-- The problem --
Could you copy, word for word, only the lines from the one containing "Image resolution: width=1456" through the last line of the records below, both included?

-- Data --
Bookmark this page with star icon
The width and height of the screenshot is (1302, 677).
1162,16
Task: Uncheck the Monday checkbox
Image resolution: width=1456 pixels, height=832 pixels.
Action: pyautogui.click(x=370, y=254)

-- Solution to this task --
Image resolution: width=1456 pixels, height=832 pixels.
Action: pyautogui.click(x=370, y=254)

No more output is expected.